═══ STORED ROWS ═══
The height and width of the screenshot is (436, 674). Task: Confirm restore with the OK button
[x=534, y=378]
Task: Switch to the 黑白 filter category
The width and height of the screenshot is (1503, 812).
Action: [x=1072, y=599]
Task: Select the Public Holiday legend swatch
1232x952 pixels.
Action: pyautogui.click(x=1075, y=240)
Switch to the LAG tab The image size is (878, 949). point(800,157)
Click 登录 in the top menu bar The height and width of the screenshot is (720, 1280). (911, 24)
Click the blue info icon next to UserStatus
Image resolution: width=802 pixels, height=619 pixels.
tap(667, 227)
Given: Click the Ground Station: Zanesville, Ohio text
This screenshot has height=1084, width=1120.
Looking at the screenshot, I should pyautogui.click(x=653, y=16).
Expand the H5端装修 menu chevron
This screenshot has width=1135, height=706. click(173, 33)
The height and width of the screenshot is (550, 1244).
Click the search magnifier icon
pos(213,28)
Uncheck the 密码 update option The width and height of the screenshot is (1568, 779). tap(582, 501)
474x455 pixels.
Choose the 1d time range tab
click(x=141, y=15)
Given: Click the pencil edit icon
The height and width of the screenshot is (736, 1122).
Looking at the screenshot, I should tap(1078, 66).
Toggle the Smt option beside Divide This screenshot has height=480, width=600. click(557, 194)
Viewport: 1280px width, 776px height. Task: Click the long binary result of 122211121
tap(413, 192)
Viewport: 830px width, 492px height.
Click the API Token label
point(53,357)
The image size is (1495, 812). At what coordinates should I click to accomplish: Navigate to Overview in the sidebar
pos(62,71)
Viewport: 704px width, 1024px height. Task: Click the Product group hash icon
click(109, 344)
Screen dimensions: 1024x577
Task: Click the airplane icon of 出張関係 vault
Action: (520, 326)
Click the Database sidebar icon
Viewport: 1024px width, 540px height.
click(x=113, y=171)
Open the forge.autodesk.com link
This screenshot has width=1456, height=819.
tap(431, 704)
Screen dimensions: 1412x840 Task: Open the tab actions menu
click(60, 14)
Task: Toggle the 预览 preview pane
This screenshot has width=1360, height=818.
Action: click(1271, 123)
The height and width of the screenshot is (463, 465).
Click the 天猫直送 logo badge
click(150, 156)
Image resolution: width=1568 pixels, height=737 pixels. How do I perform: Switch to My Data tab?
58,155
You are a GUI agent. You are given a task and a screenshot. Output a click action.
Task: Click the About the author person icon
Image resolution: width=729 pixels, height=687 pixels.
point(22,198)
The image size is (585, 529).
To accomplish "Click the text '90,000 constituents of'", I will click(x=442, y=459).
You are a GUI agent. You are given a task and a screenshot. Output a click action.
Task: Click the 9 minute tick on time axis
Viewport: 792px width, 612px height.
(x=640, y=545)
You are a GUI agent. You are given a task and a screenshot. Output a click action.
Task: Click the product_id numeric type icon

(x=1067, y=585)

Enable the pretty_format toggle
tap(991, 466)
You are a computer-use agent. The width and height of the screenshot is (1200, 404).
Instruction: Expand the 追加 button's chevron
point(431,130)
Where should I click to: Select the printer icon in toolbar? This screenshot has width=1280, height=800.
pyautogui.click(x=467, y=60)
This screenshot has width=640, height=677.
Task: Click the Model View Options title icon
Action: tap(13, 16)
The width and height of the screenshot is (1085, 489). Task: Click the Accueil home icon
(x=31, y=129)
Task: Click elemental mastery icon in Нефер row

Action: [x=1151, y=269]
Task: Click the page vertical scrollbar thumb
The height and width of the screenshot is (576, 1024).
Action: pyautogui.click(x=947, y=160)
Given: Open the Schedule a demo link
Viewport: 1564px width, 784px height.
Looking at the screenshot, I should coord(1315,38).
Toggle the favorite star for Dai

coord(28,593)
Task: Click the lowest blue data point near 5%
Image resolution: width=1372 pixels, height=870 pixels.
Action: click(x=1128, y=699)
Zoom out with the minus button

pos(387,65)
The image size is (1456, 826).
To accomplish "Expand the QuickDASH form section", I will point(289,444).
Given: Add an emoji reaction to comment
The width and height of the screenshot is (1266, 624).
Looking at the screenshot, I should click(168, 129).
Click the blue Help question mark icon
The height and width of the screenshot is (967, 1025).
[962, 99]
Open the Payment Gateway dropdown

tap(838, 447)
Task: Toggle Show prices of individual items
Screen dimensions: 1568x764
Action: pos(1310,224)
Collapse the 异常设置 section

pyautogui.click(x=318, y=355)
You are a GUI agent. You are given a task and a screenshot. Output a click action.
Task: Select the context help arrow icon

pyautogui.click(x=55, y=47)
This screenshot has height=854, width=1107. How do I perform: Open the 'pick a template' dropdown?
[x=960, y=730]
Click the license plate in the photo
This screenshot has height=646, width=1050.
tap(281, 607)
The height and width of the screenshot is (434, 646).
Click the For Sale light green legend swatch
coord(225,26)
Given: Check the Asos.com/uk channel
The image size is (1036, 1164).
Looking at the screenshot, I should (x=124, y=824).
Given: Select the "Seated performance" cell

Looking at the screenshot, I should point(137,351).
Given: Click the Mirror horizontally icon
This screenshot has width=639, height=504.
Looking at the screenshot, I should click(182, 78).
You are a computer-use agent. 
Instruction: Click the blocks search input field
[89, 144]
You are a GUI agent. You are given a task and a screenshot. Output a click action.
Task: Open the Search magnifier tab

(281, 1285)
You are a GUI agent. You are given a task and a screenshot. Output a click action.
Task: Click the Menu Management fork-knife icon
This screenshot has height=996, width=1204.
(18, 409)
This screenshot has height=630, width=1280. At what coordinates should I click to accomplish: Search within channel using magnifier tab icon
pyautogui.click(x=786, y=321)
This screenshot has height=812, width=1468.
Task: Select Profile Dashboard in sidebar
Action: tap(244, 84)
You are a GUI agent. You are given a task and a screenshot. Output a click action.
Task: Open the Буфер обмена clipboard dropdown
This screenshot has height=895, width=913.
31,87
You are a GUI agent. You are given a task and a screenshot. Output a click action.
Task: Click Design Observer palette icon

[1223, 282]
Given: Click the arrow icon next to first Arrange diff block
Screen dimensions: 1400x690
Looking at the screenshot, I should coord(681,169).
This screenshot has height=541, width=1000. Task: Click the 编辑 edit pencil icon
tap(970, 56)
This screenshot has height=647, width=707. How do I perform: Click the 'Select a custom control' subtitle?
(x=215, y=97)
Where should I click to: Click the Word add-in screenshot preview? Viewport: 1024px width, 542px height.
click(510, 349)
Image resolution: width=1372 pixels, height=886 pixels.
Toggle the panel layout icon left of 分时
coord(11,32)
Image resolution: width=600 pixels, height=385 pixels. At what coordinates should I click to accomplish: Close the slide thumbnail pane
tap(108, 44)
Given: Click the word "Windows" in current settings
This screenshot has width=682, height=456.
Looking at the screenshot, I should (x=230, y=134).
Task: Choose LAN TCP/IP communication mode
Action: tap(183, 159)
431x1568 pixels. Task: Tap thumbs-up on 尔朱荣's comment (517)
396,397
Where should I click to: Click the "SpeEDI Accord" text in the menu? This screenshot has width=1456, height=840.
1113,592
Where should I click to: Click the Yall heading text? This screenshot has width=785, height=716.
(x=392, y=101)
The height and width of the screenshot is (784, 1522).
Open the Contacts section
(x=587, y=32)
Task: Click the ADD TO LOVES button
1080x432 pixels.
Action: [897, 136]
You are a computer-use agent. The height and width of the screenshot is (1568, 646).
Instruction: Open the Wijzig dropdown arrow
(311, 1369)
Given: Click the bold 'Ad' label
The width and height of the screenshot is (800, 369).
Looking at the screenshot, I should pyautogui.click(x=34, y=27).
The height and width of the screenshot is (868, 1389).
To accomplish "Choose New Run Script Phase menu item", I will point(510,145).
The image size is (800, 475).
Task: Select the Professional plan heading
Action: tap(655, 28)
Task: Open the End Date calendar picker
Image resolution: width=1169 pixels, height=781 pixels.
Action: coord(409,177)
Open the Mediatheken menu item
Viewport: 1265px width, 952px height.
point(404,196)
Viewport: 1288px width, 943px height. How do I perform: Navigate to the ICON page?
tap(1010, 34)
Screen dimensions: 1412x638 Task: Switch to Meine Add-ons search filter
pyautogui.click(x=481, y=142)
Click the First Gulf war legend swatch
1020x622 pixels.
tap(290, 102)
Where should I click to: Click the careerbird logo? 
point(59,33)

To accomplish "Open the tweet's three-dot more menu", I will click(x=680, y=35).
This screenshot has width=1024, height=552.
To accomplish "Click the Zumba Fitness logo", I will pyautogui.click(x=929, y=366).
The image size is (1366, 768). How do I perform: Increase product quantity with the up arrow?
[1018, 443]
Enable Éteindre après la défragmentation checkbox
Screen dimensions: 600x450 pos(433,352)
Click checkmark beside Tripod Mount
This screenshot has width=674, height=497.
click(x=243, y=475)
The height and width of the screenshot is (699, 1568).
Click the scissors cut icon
═══
### WRITTEN INSTRUCTION
Please lay out the lines above as a numbered list, starting at the line holding "474x455 pixels." and ending at the line holding "Toggle the Smt", both included. Leave out any blank lines.

### TASK OUTPUT
1. 474x455 pixels.
2. Choose the 1d time range tab
3. click(x=141, y=15)
4. Given: Click the pencil edit icon
5. The height and width of the screenshot is (736, 1122).
6. Looking at the screenshot, I should tap(1078, 66).
7. Toggle the Smt option beside Divide This screenshot has height=480, width=600. click(557, 194)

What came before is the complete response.